Deep Learning at Scale and at Ease

作者:Wang, Wei*; Chen, Gang; Chen, Haibo; Tien Tuan Anh Dinh; Gao, Jinyang; Ooi, Beng Chin; Tan, Kian-Lee; Wang, Sheng; Zhang, Meihui
来源:ACM Transactions on Multimedia Computing, Communications, and Applications, 2016, 12(4): 69.
DOI:10.1145/2996464

摘要

Recently, deep learning techniques have enjoyed success in various multimedia applications, such as image classification and multimodal data analysis. Large deep learning models are developed for learning rich representations of complex data. There are two challenges to overcome before deep learning can be widely adopted in multimedia and other applications.
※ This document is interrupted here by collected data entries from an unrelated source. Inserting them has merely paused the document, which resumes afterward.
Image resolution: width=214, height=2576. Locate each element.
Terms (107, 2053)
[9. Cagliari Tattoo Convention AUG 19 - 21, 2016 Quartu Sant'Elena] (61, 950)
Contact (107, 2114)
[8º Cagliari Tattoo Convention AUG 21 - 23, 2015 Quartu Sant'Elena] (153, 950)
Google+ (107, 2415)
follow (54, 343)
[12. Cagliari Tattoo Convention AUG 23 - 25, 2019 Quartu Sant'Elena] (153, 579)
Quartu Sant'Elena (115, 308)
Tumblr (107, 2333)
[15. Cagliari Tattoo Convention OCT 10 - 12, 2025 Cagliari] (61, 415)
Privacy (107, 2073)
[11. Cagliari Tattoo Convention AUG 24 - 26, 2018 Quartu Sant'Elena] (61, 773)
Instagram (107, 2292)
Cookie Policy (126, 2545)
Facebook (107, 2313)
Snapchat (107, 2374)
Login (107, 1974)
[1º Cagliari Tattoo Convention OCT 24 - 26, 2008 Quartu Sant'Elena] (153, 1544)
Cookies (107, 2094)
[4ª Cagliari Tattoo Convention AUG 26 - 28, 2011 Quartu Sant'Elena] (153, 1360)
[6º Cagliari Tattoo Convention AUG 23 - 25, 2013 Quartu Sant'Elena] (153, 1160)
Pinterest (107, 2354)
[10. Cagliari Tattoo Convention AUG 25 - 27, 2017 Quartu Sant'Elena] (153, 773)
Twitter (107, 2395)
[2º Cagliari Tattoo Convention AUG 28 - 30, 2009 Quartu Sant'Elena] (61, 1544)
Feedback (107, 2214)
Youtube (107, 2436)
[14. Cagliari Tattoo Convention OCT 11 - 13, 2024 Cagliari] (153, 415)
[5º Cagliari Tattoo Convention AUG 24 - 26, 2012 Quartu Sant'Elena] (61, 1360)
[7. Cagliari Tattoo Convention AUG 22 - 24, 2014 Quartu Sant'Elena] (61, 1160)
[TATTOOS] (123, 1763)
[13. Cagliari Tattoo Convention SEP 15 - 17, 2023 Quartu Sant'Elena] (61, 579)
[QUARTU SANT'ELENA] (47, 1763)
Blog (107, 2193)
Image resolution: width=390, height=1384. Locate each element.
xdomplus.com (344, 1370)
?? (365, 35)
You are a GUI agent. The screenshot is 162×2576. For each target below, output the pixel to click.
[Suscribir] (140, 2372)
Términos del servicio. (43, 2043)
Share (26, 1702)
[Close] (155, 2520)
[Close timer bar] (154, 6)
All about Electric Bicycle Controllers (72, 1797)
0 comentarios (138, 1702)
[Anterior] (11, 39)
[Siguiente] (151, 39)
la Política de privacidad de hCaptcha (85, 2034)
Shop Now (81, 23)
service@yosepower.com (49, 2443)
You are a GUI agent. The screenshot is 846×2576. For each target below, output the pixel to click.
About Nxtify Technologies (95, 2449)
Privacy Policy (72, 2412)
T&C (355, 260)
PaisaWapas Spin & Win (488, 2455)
One is usability, namely the implementation of different models and training algorithms must be done by nonexperts without much effort, especially when the model is large and complex. The other is scalability, namely the deep learning system must be able to provision for a huge demand of computing resources for training large models with massive datasets. To address these two challenges, in this article we design a distributed deep learning platform called SINGA, which has an intuitive programming model based on the common layer abstraction of deep learning models. Good scalability is achieved through flexible distributed training architecture and specific optimization techniques. SINGA runs on both GPUs and CPUs, and we show that it outperforms many other state-of-the-art deep learning systems. Our experience with developing and training deep learning models for real-life multimedia applications in SINGA shows that the platform is both usable and scalable.